Data for processing:
***

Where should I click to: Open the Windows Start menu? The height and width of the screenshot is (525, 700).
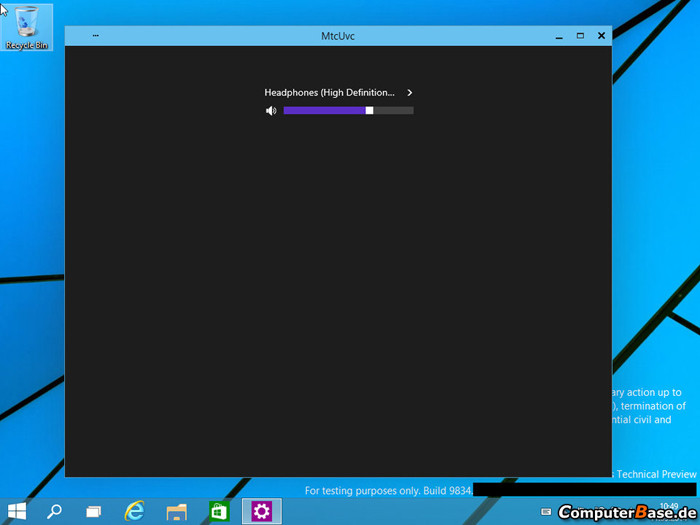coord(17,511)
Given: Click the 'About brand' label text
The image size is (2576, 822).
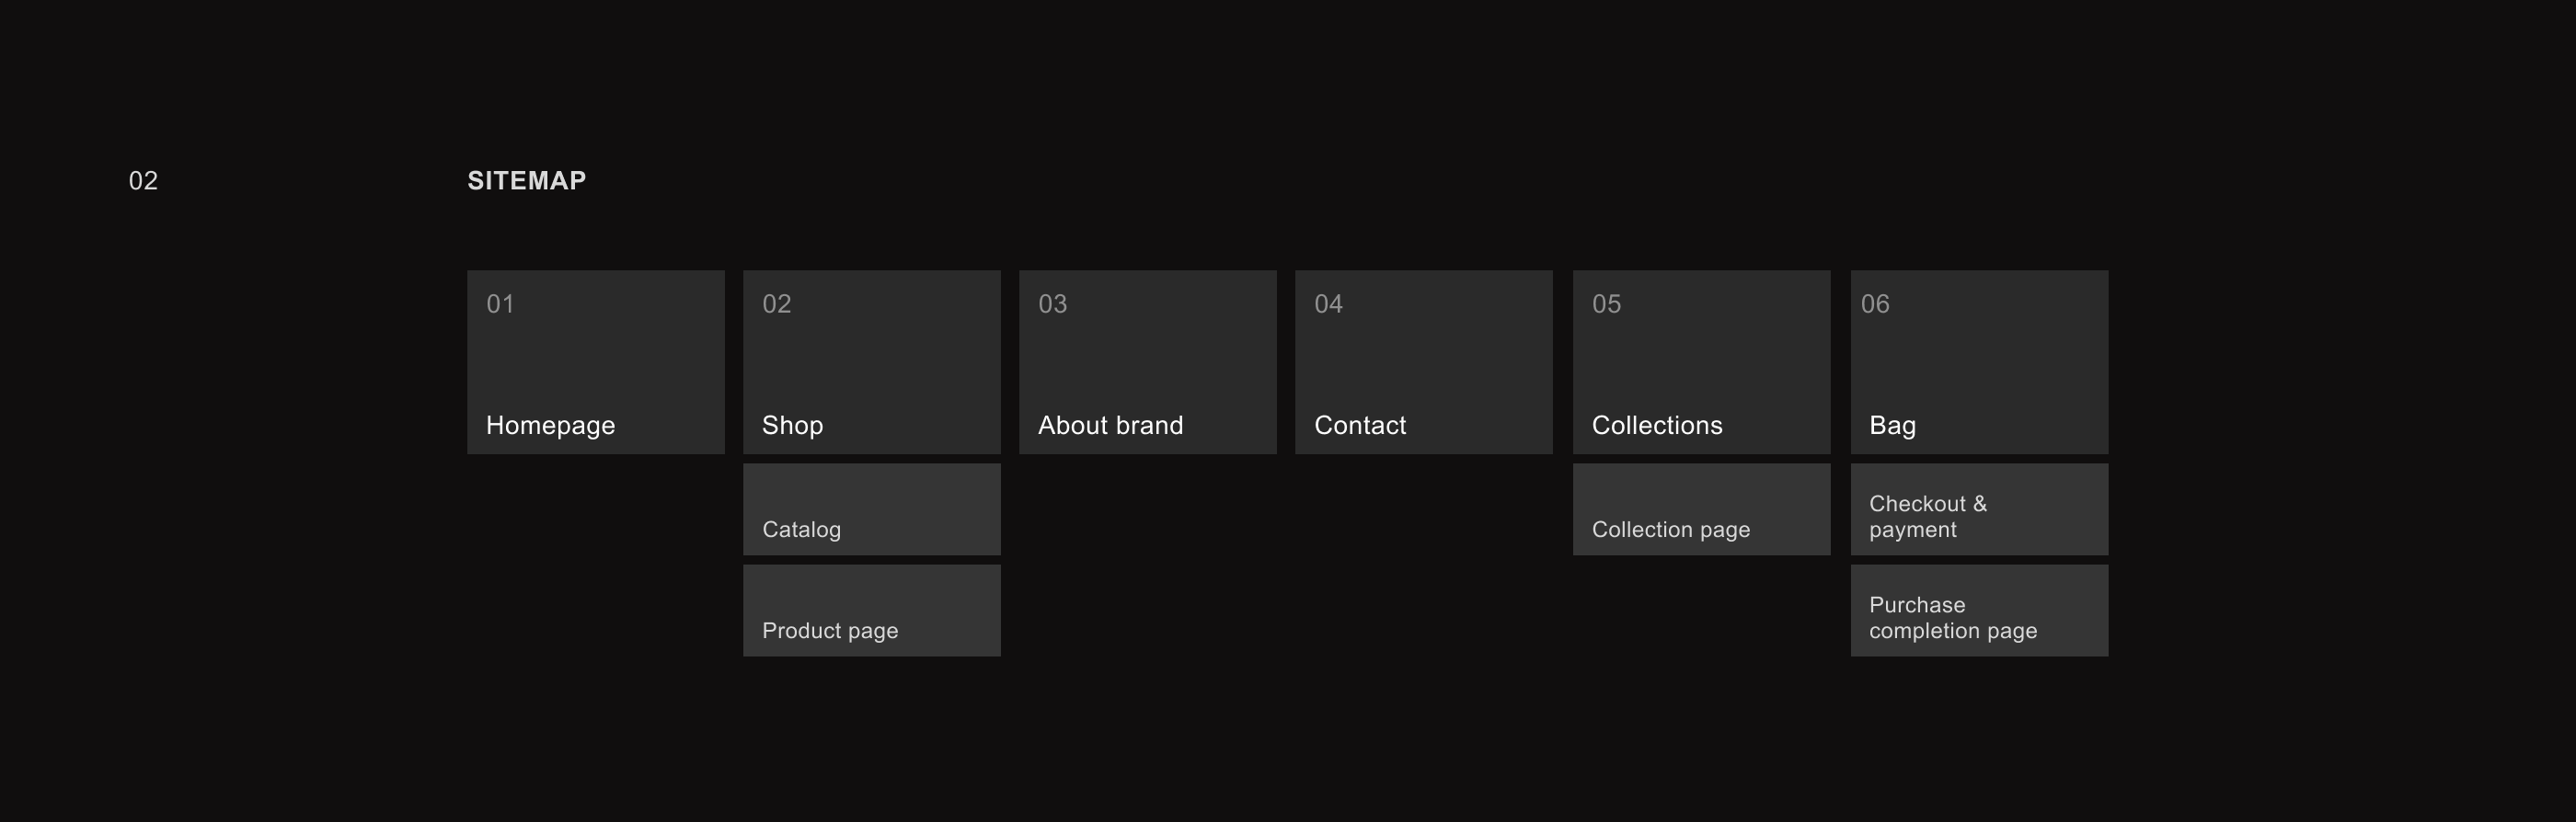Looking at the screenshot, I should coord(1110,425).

***

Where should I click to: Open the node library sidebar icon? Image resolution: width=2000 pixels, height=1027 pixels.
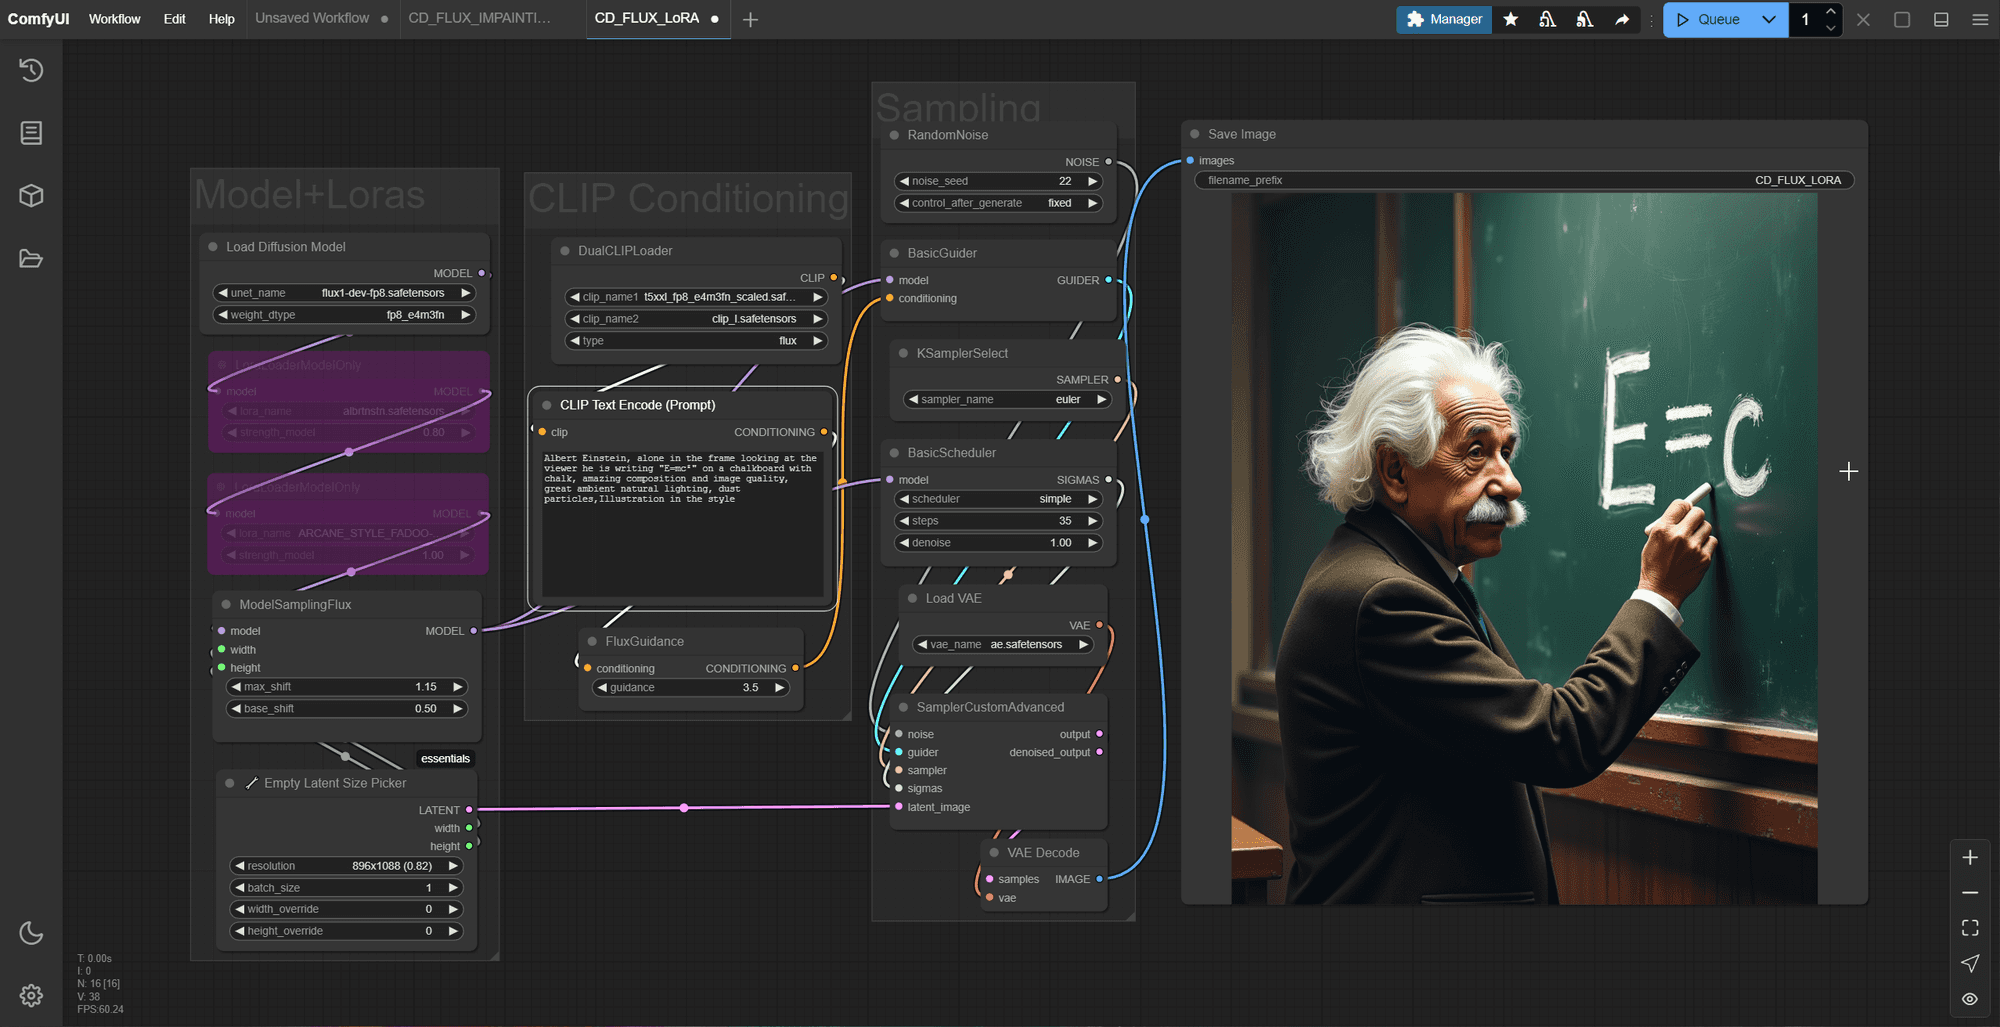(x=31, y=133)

***

Prompt:
Render everything in the data from the line containing "Where should I click to: Open the Windows" down to the line containing "Looking at the" as a numbered list, both of those lines included and blank lines dropped. Leave the pictures out.

Answer to this problem:
1. Where should I click to: Open the Windows Start menu? The height and width of the screenshot is (525, 700).
2. coord(17,511)
3. Given: Click the 'About brand' label text
4. The image size is (2576, 822).
5. Looking at the screenshot, I should coord(1110,425).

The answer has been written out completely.